Could you quote the entries word for word, starting at the beginning of the entries and ending with the line that contains "Looking at the screenshot, I should pos(325,276).", with the pictures left out?

GIVEN ENTRIES ::
——————————

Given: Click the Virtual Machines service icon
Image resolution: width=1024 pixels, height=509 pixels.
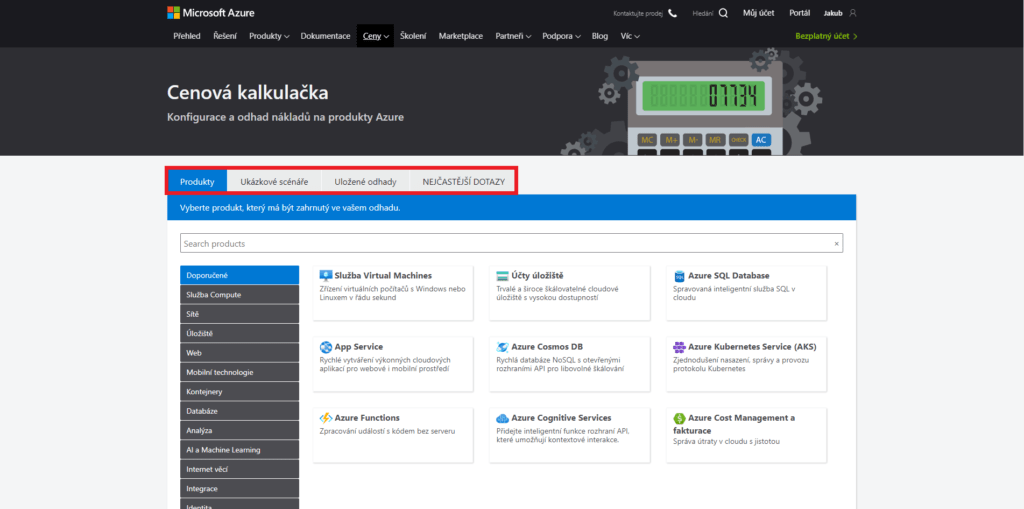Looking at the screenshot, I should pos(325,276).
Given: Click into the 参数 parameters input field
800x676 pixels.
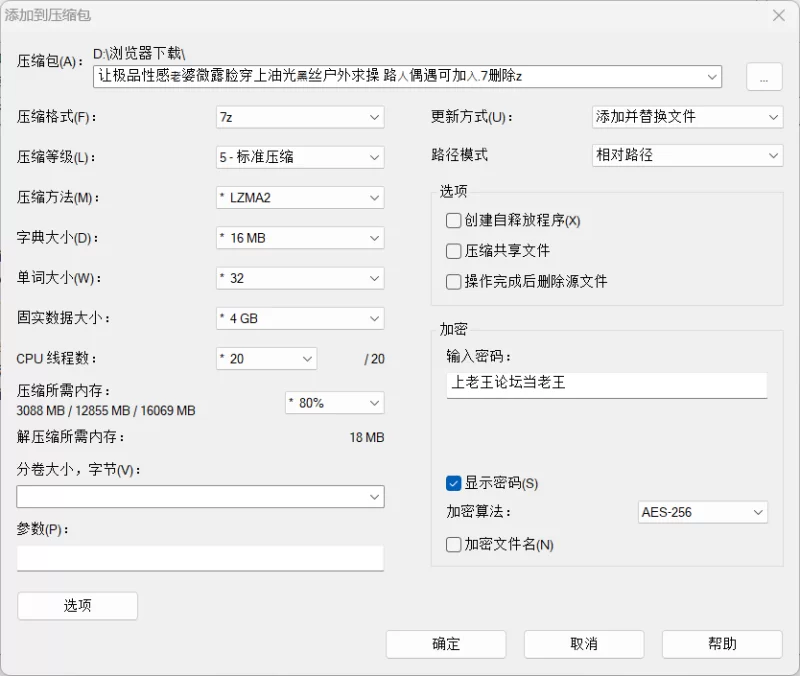Looking at the screenshot, I should [200, 559].
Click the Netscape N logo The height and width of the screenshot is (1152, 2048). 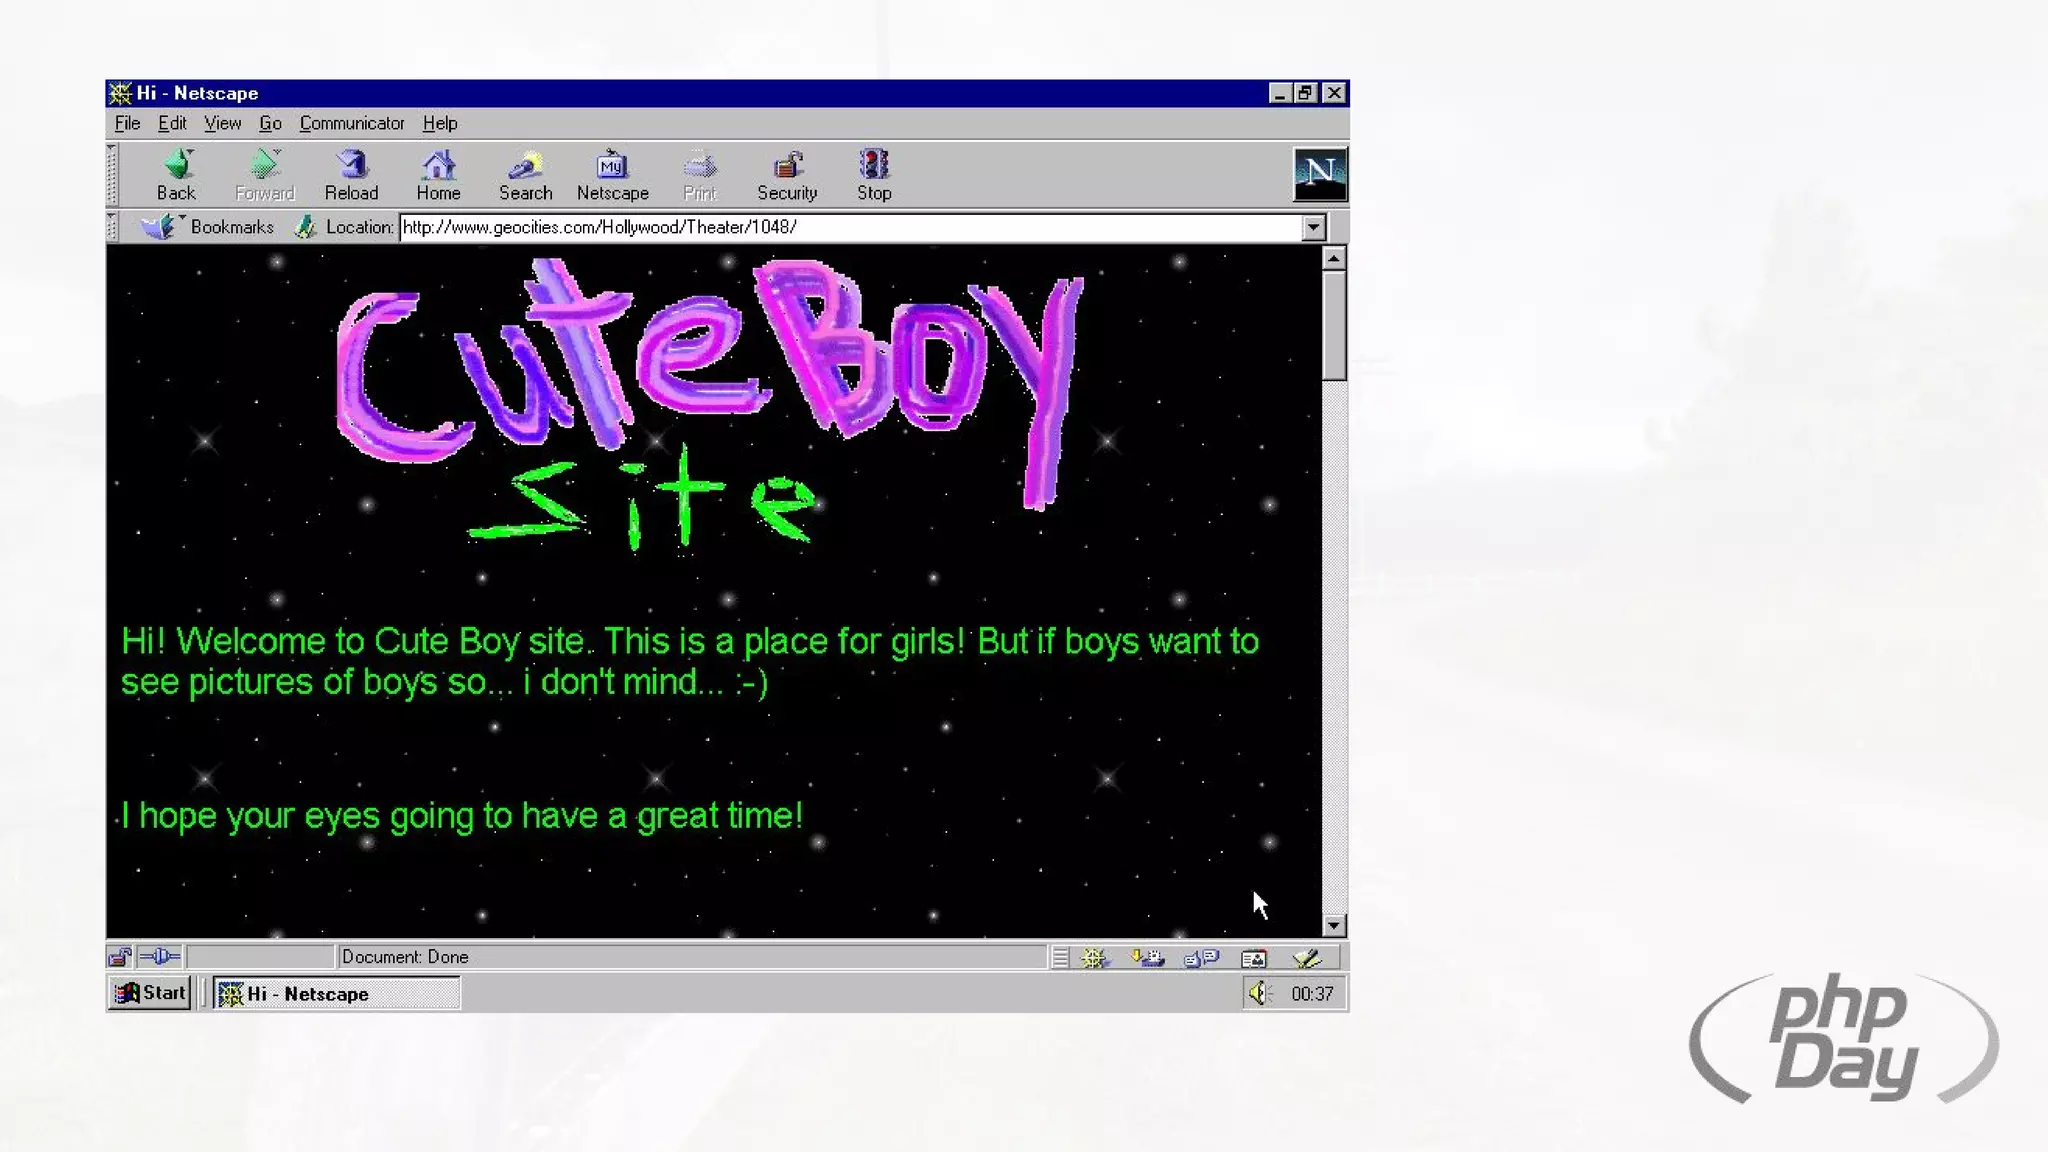(x=1319, y=174)
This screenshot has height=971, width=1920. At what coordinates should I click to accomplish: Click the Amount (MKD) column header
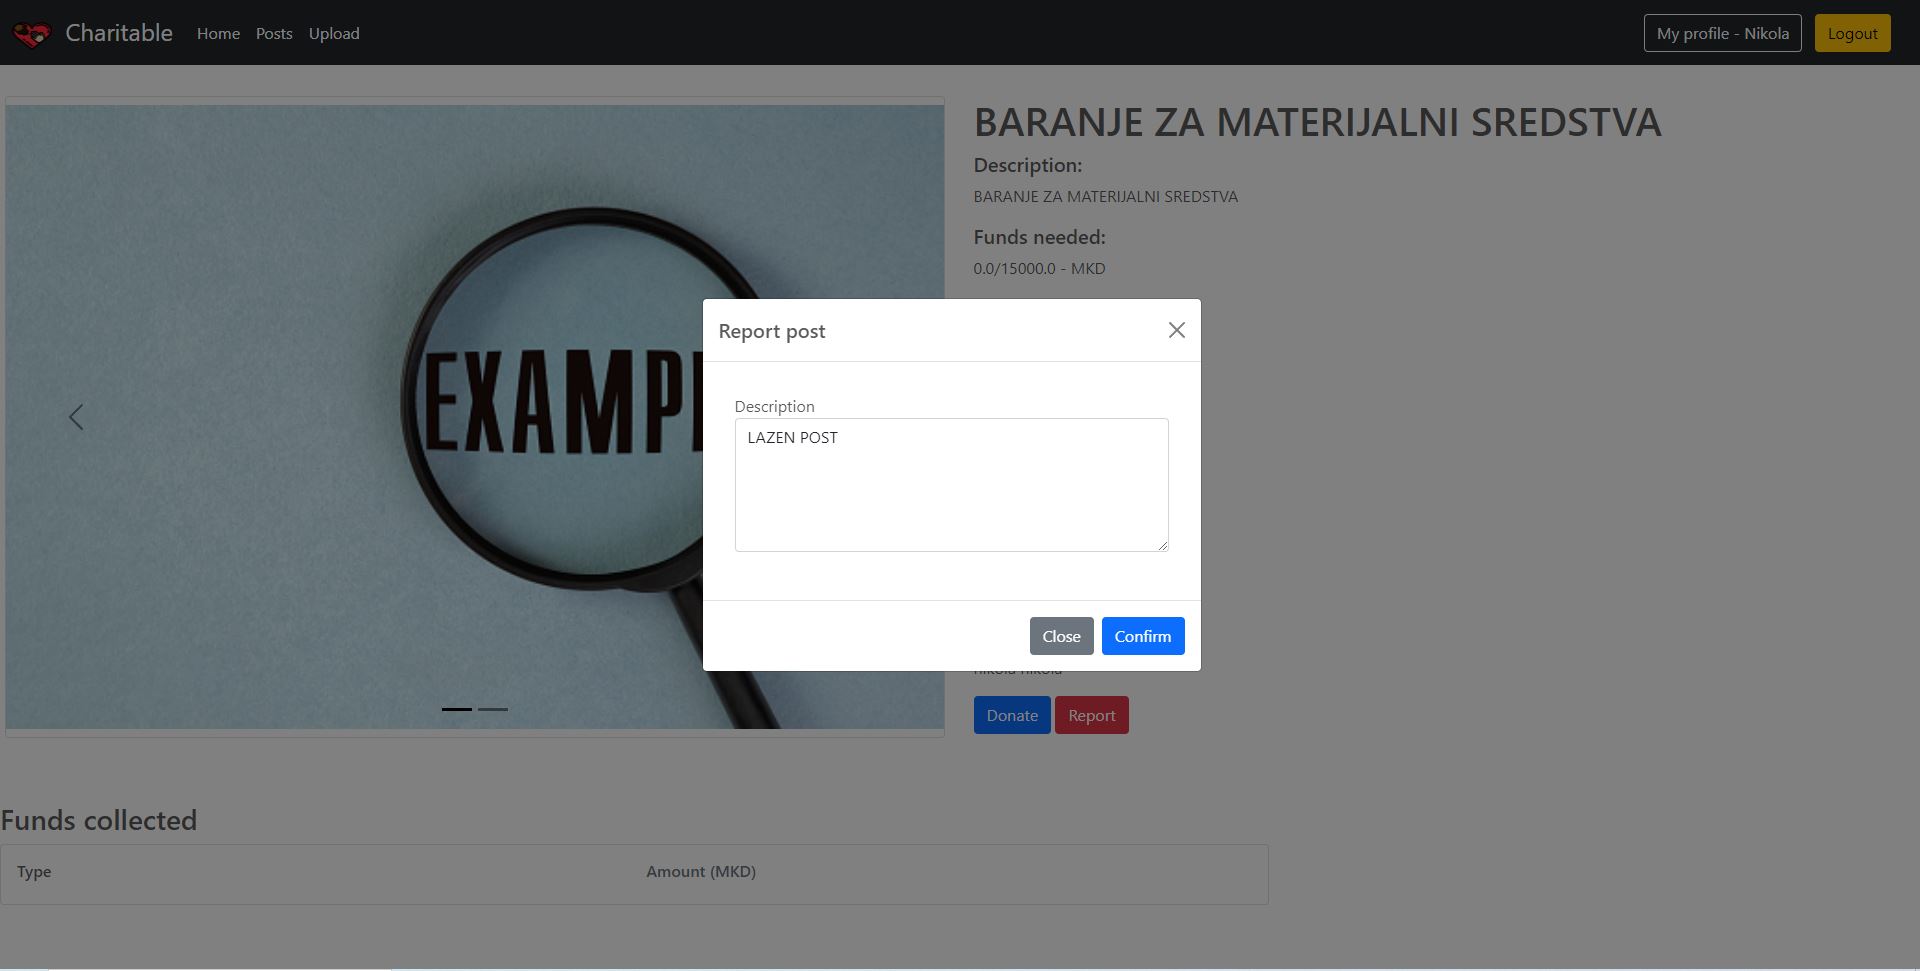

——————————

RESULT FOR THIS TASK ::
Given: Click the Virtual Machines service icon
Image resolution: width=1024 pixels, height=509 pixels.
Looking at the screenshot, I should pos(325,276).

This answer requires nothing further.